» Supplied information:
--- BEGIN ---
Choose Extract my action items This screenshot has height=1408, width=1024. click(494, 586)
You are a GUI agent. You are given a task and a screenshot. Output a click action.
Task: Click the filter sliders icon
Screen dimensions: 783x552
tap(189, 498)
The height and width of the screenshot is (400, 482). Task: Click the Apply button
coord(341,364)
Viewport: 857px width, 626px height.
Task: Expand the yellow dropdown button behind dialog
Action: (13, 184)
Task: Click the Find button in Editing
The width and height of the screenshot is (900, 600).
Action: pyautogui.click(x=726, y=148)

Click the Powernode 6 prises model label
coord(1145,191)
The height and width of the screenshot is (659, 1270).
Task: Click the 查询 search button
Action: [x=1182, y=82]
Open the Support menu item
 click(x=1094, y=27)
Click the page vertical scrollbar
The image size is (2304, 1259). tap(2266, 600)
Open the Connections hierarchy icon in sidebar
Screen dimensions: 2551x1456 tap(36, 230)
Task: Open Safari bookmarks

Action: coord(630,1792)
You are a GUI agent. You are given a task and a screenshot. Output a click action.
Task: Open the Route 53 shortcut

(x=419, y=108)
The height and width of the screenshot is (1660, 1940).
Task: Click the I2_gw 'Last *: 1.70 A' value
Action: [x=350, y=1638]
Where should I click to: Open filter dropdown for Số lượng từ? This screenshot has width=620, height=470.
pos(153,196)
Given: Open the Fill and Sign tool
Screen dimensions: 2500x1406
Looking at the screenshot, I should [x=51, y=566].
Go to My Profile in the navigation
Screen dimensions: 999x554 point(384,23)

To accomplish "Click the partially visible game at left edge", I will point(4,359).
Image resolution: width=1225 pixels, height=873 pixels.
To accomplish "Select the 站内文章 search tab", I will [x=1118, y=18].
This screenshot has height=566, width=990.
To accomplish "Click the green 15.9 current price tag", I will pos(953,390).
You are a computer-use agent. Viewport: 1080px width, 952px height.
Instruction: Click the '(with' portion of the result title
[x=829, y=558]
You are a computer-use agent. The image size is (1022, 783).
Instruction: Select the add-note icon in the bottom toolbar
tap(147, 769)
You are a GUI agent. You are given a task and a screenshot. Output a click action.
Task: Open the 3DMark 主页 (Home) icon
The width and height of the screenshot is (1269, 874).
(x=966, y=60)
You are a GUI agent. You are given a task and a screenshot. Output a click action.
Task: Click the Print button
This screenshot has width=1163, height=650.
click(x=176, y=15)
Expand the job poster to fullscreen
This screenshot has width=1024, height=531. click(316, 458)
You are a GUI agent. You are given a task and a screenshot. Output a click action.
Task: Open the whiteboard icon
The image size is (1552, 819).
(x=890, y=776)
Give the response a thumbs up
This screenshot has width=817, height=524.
--- END ---
» Problem:
Find every line in the listing above that contains the string "dimensions", and copy each of those lines in full.

» Result:
Screen dimensions: 783x552
Screen dimensions: 2551x1456 tap(36, 230)
Screen dimensions: 2500x1406
Screen dimensions: 999x554 point(384,23)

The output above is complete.